◆ Texte cité ◆
Je rappelle que ces travaux s'inscrivaient dans la continuité de l'adoption de l'article 28 de la loi du 27 décembre 2019 relative à l'engagement dans la vie locale et à la proximité de l'action publique. Cet article prévoyait qu'avant le 31 décembre 2021 « les dispositions du code électoral relatives à l'élection des conseillers municipaux et des conseillers communautaires [devaient être] modifiées pour étendre l'égal accès des femmes et des hommes aux fonctions électives dans les communes et leurs groupements » et qu'une « évaluation [devait être] préalablement conduite par le Parlement pour déterminer les modes de scrutin permettant cet égal accès ».

La proposition de loi soumise à votre examen ce matin, qui est composée de quatre articles, constitue la traduction législative des recommandations que j'ai souhaité formuler au terme de la mission d'information et que mon groupe a soutenues en inscrivant ce texte dans sa niche parlementaire.

Je profite de cette occasion pour remercier sincèrement les associations d'élus, le bureau des élections du ministère de l'Intérieur et la direction générale des collectivités locales pour leur précieux concours à mes travaux. Je tiens également à remercier mon équipe pour son travail de longue haleine, notre présidente pour son engagement ainsi que mon groupe, qui me soutient dans cette démarche.

Données de cibles de clic:
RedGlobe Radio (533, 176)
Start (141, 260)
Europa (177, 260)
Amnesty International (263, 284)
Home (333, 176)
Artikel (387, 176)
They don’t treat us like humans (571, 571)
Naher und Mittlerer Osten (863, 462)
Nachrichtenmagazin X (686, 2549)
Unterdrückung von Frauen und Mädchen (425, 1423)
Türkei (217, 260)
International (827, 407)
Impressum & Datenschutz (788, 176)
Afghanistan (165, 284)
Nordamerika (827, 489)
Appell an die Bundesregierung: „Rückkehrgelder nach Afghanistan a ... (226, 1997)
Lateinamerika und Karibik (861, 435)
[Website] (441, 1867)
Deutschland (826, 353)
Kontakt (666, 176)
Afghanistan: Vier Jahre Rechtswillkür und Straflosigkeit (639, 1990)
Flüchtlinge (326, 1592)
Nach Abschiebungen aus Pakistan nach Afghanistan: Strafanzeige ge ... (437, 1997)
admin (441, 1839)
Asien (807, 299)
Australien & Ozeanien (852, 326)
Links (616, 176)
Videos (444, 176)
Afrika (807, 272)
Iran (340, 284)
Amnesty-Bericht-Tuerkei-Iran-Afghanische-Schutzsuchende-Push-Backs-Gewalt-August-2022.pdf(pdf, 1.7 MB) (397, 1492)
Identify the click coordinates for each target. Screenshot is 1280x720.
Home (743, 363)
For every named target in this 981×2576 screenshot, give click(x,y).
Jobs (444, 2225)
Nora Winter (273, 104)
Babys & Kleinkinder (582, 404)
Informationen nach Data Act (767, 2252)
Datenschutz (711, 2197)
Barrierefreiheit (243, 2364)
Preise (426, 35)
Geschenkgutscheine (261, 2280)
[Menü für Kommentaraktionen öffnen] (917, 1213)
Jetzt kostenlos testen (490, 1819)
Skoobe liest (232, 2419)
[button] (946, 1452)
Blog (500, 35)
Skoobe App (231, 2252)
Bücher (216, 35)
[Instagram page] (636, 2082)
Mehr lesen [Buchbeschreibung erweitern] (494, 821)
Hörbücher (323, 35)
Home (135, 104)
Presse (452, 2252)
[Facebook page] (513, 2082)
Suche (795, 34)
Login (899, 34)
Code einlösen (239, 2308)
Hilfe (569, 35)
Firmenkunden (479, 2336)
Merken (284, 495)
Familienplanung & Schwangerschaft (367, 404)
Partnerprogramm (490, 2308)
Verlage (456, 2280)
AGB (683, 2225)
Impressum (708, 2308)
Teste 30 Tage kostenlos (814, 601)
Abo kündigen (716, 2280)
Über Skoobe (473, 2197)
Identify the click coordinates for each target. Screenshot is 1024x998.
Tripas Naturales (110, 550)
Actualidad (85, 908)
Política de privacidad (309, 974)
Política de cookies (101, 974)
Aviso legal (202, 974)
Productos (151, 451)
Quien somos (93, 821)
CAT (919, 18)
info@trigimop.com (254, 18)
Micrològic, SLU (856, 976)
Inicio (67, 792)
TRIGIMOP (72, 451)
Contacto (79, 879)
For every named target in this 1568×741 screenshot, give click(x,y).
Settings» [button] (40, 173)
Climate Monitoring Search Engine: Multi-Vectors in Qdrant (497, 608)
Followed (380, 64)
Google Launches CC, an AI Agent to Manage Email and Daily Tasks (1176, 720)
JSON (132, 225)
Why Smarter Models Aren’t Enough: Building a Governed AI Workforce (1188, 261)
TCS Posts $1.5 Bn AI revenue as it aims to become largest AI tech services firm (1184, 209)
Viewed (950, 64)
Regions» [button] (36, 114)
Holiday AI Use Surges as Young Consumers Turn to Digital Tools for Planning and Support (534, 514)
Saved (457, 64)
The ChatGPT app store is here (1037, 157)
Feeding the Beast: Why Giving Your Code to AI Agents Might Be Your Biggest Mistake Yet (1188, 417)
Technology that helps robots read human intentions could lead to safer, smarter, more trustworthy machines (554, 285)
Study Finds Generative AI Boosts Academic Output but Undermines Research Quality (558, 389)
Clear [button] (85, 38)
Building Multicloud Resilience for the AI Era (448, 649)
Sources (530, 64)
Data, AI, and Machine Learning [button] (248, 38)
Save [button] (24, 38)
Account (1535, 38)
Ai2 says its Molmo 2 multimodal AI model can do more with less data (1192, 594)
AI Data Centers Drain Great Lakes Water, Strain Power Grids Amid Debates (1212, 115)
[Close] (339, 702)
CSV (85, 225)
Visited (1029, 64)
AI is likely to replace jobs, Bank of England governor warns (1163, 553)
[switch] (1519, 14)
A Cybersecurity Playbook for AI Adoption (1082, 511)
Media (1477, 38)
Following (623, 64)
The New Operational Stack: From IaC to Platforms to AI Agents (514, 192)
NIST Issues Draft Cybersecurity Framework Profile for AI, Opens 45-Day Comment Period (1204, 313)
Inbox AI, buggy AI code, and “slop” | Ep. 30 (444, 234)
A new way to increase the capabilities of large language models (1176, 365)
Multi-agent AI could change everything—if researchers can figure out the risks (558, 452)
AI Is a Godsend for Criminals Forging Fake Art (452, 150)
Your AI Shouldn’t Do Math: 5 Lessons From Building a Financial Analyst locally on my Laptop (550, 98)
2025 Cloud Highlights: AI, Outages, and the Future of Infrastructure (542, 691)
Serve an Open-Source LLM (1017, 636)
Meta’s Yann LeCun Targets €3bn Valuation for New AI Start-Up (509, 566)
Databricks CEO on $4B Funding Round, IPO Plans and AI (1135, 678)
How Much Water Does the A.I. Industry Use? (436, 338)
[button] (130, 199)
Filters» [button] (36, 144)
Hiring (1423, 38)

◆ Exercice 1 ◆
Citez le texte cité sans rien y changer, depuis « Je profite de » jusqu'à « dans cette démarche. ».
◆ Exercice 2 ◆
Multipliez par 1,45 chaque coordonnée donnée en réponse dans les lignes des données de cibles de clic, depuis le début jusqu'à la ligne contenant « Nachrichtenmagazin X (686, 2549) » incluse, en arrondissant à l'entier le plus proche (les demis vers le haut). Réécrivez uniquement ces lignes, consignes comprises.
Le texte et les lignes n'ont aucun lien entre eux.

◆ Sortie complète 1 ◆
Je profite de cette occasion pour remercier sincèrement les associations d'élus, le bureau des élections du ministère de l'Intérieur et la direction générale des collectivités locales pour leur précieux concours à mes travaux. Je tiens également à remercier mon équipe pour son travail de longue haleine, notre présidente pour son engagement ainsi que mon groupe, qui me soutient dans cette démarche.

◆ Sortie complète 2 ◆
RedGlobe Radio (773, 255)
Start (204, 377)
Europa (257, 377)
Amnesty International (381, 412)
Home (483, 255)
Artikel (561, 255)
They don’t treat us like humans (828, 828)
Naher und Mittlerer Osten (1251, 670)
Nachrichtenmagazin X (995, 3696)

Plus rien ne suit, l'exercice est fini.